Mapping the Way to Higher Fish Yields
Despite the 20-knot northeast wind whipping up the Spanish moss and gusting across the sandy pine-and-scrub flats outside the bunkhouse window at the isolated marine research lab, the lunchers at the communal table inside are in fine fettle.
Much of the mealtime banter at the lab near Aurora is science-related, but it’s easy to tell that the two men tormenting each other — Craig Sullivan and Ron Hodson — actually are good friends.
The two longtime North Carolina Sea Grant researchers obviously enjoy hurling salty epithets across their plates or muttering asides into their sodas. Their good moods are infectious, and they have reason to celebrate. After more than 20 years of studies that another team member tagged “extreme research,” the two scientists are nearing a lifelong research goal.
Sullivan, a North Carolina State University biologist and his team, including Hodson who continues to participate in research since retiring as North Carolina Sea Grant director in 2006, recently completed a genomic map of the striped bass. This is the first map for any non-salmonid marine species farmed in the United States, and, as such, is a big deal.
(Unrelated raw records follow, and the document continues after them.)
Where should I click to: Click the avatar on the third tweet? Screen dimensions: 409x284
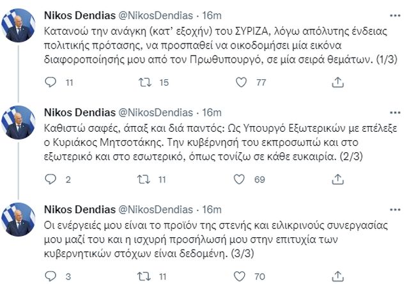pyautogui.click(x=20, y=221)
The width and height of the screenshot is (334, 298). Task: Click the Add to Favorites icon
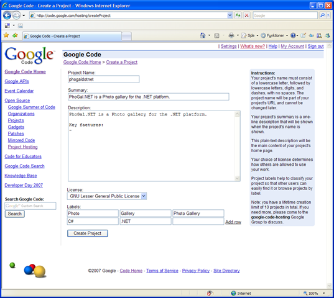15,35
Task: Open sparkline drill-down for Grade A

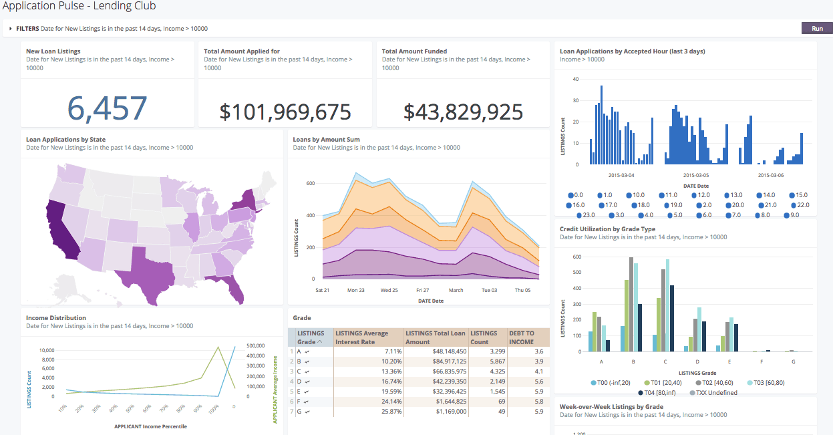Action: point(307,351)
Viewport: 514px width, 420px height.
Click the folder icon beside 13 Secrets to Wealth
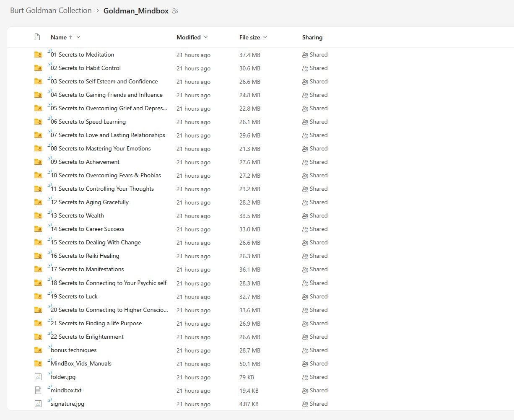[38, 215]
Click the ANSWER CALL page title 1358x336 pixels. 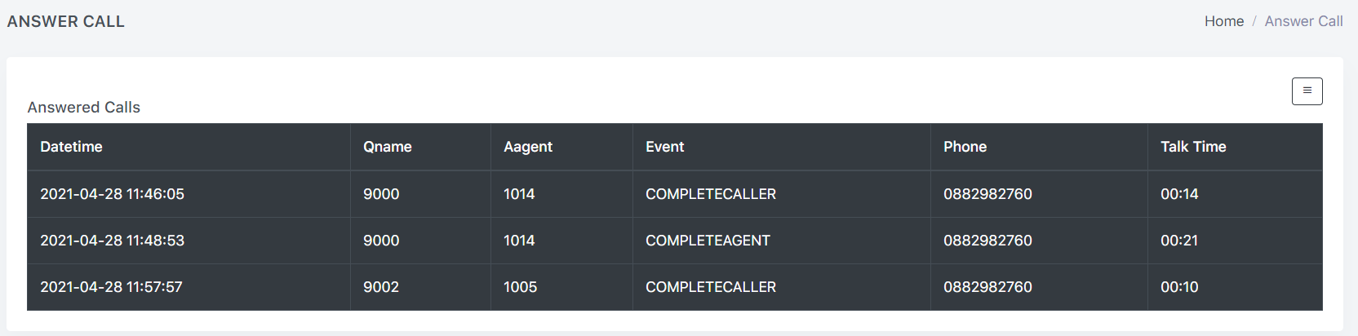pos(65,22)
“Maps” are crucial to the success of selective breeding, in this case, the commercial breeding of the hybrid striped bass. Crossing, or interbreeding, two wild bass types — striped and white — produces the hybrid striped bass, a major component of North Carolina’s multimillion-dollar aquaculture industry.
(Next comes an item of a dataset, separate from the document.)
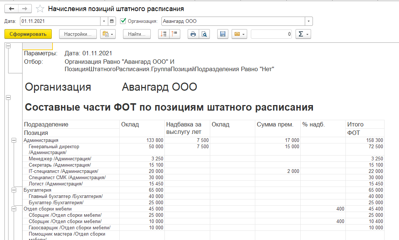
Task: Open the Организация dropdown list
Action: click(x=309, y=21)
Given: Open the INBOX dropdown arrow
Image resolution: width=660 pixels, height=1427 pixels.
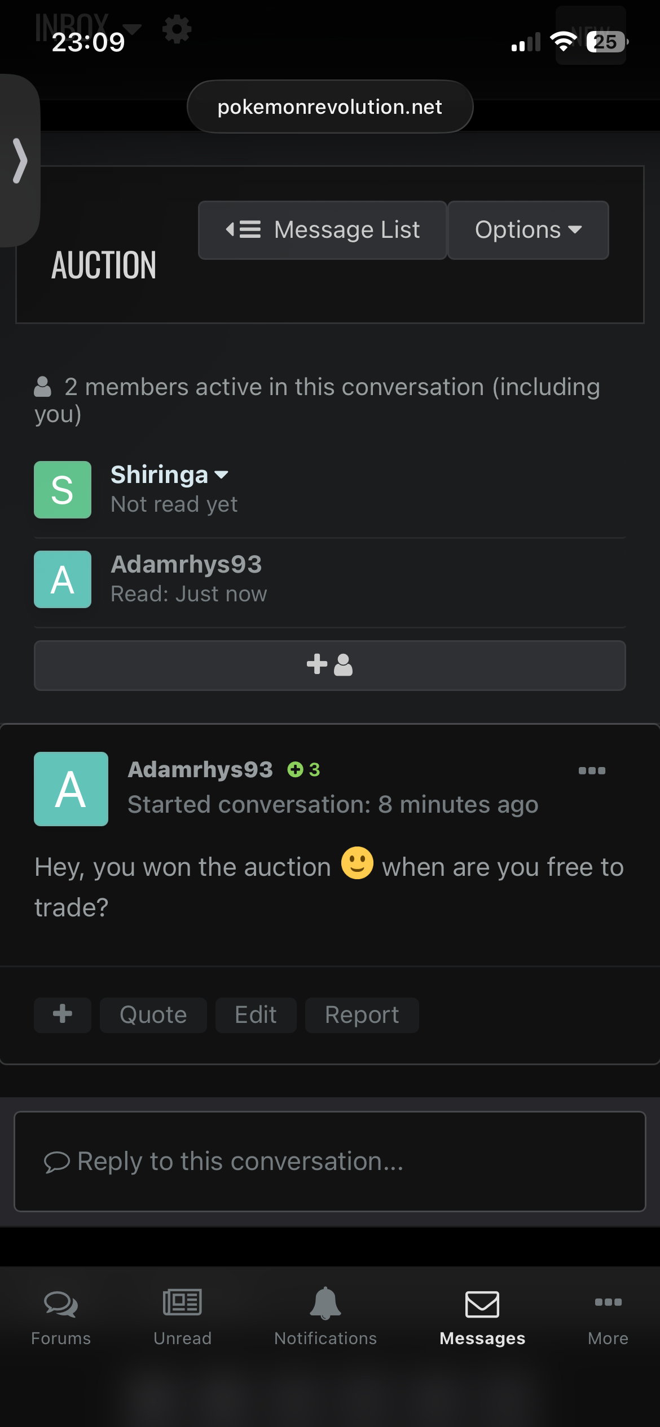Looking at the screenshot, I should click(133, 28).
Scientists use both linkage maps and sequencing to produce portraits of a genome.
A map, which identifies the locations of a series of landmarks in a genome, is less detailed than a sequence, which spells out the order of every DNA base in the genome. Scientists use the landmarks, or markers, to properly assemble a genome sequence. The markers also serve as clues about where to find regulatory sites that turn genes on and off, and the genes themselves.
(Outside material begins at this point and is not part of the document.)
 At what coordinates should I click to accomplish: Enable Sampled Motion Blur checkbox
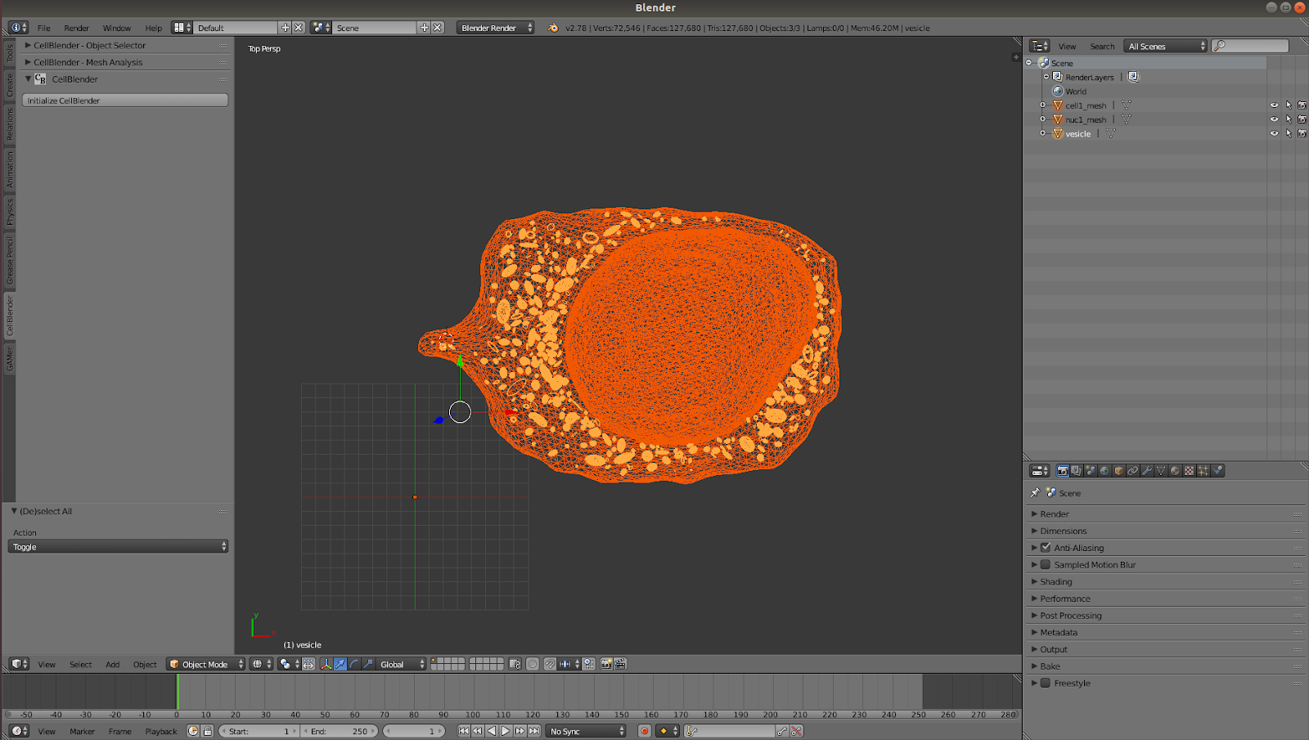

“What we’ve done here is to create signposts that we can recognize,” Sullivan says. “You can’t get there without a map. The next step is to acquire the complete genetic code for striped bass, a step analogous to the Human Genome Project, which has given us the ability to look at and predict various illnesses and to identify a whole host of new targets for drug therapy and much more.”
The team started out with nothing. “It’s analogous to going into the jungle to catch guinea fowl to create a poultry industry. But we pioneered the commercial production of hybrid striped bass in North Carolina farm ponds in the late 1980s. The industry has since spread nationwide,” he continues.
“Twenty years later, we’ve established a national breeding project here at the North Carolina State University Pamlico Aquaculture Field Laboratory,” he says. “This lab is the center of the striped bass universe, and our diverse stock came from every native stock in North America: Canada, the Hudson River, Chesapeake Bay, the Roanoke River, the Santee-Cooper reservoir and the Gulf coast, among other sources.
In the past two decades, the researchers have developed reliable techniques for hatchery propagation of the fish and selectively bred and domesticated four generations of striped bass and eight of white bass. The effort involves partnership with Adam Fuller and his associates at the U.S. Department of Agriculture (USDA) Stuttgart National Aquaculture Research Center in Arkansas, where duplicate stocks of the fish are being bred.
“Now we’re starting to distribute to producers,” says Sullivan, whose most recent Sea Grant funding includes a mini-grant to study the genetic determinants for striped bass egg quality.
And speaking of producers, also at the lunch table is Lee Brothers, who provided a three-acre pond at his Carolina Fisheries near Aurora to host the first pond-reared hybrid striped bass demonstration.
“You can’t imagine the dollars and the work this research has saved me,” says Brothers, a third-generation Beaufort County farmer who was growing soybeans, corn and tobacco when economic hard times hit. He is one of several commercial seafood producers in North Carolina.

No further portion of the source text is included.